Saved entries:
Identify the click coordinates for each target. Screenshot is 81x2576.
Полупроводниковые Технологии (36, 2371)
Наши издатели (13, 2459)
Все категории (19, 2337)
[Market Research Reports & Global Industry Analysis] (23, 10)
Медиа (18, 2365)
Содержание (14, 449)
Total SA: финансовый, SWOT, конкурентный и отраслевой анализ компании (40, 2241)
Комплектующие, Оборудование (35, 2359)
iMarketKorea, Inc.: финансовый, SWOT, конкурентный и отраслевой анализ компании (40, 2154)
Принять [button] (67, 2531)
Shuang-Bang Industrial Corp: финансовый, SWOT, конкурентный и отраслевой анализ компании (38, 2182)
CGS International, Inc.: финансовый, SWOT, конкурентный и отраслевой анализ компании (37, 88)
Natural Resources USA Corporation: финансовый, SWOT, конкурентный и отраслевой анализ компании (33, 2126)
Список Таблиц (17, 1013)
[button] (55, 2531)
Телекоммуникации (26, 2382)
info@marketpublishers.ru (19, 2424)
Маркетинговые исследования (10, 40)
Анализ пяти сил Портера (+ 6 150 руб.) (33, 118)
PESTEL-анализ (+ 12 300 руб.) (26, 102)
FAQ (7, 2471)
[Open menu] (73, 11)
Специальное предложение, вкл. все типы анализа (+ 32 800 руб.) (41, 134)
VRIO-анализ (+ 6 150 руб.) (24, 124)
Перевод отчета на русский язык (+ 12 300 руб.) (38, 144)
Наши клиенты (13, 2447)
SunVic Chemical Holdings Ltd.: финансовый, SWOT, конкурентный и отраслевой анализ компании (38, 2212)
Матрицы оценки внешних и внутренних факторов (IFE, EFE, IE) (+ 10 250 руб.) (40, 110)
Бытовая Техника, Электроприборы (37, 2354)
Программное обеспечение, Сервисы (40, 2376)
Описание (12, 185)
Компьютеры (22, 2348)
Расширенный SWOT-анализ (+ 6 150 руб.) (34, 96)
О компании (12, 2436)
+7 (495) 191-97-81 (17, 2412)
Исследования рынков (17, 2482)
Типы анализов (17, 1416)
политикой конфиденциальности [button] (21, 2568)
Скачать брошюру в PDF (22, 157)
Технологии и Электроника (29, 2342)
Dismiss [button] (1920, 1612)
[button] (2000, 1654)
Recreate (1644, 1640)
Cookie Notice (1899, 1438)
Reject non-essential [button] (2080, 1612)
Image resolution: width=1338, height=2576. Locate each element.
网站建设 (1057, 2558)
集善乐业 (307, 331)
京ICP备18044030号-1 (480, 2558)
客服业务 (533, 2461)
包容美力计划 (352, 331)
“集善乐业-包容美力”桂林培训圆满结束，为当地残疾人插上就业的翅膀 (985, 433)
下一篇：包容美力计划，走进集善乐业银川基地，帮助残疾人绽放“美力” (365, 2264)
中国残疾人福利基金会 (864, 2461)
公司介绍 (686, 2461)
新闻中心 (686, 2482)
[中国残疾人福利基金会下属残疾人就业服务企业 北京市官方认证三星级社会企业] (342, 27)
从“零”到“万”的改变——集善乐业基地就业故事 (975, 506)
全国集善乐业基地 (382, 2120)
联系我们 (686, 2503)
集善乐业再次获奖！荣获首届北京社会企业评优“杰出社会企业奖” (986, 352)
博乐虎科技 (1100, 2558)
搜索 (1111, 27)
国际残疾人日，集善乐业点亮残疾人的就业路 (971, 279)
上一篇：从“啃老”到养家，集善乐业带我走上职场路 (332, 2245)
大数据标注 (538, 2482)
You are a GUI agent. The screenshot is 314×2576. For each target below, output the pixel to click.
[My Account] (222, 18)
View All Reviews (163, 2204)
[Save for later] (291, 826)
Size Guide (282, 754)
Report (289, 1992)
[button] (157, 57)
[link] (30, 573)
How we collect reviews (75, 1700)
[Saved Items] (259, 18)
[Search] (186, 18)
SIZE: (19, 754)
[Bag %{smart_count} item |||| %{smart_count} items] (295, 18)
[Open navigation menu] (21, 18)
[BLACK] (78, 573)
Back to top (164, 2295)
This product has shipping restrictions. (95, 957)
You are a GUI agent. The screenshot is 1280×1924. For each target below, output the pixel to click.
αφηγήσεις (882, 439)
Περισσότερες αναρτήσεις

TASK DIRECTIONS
Output each line of the records above exactly, beginning at the first, and stop once the line containing "Маркетинговые исследования (10, 40)" has been output.

SOLUTION FOR THIS EXERCISE
Identify the click coordinates for each target. Screenshot is 81x2576.
Полупроводниковые Технологии (36, 2371)
Наши издатели (13, 2459)
Все категории (19, 2337)
[Market Research Reports & Global Industry Analysis] (23, 10)
Медиа (18, 2365)
Содержание (14, 449)
Total SA: финансовый, SWOT, конкурентный и отраслевой анализ компании (40, 2241)
Комплектующие, Оборудование (35, 2359)
iMarketKorea, Inc.: финансовый, SWOT, конкурентный и отраслевой анализ компании (40, 2154)
Принять [button] (67, 2531)
Shuang-Bang Industrial Corp: финансовый, SWOT, конкурентный и отраслевой анализ компании (38, 2182)
CGS International, Inc.: финансовый, SWOT, конкурентный и отраслевой анализ компании (37, 88)
Natural Resources USA Corporation: финансовый, SWOT, конкурентный и отраслевой анализ компании (33, 2126)
Список Таблиц (17, 1013)
[button] (55, 2531)
Телекоммуникации (26, 2382)
info@marketpublishers.ru (19, 2424)
Маркетинговые исследования (10, 40)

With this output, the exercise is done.